→ Exercise:
Some entries follow. Reproduce exactly the lines starting at the one with "You are a computer-use" and stopping after the one with "Instruction: Visit the".

→ Dataset records:
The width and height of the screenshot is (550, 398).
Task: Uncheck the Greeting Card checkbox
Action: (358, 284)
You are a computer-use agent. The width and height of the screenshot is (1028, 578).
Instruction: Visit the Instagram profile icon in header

--

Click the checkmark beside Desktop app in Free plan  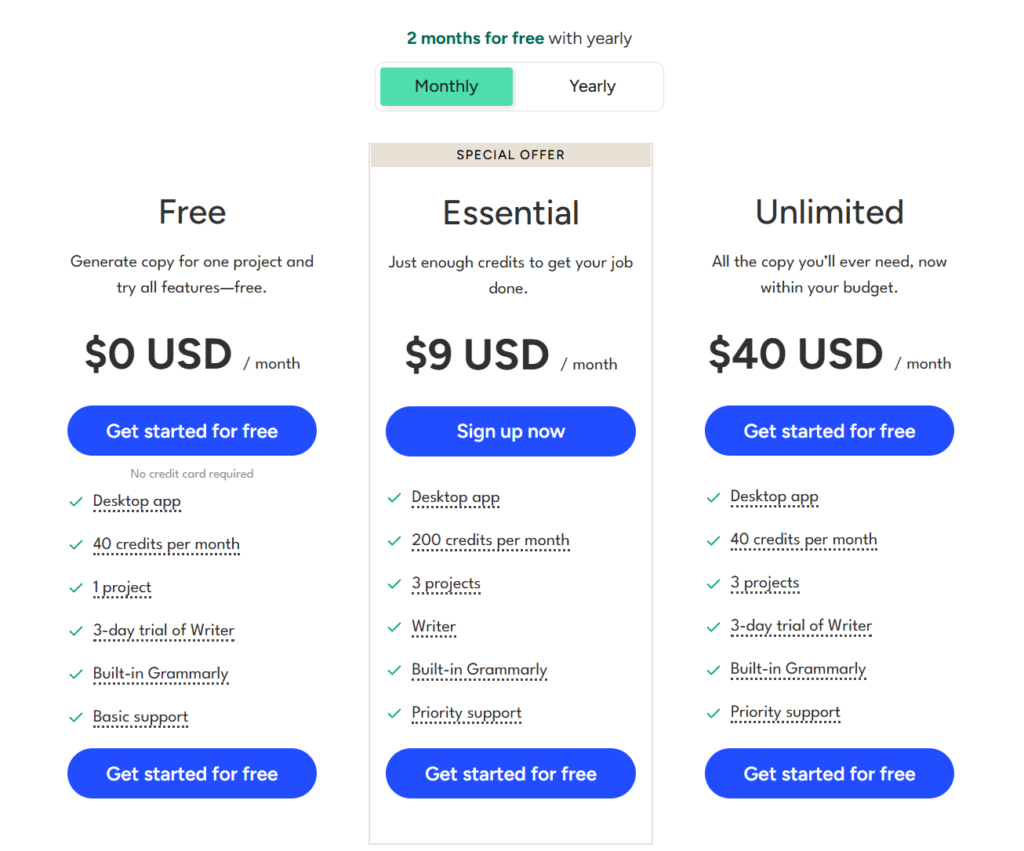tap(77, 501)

→ Answer to this exercise:
You are a computer-use agent. The width and height of the screenshot is (1028, 578).
Instruction: Visit the Instagram profile icon in header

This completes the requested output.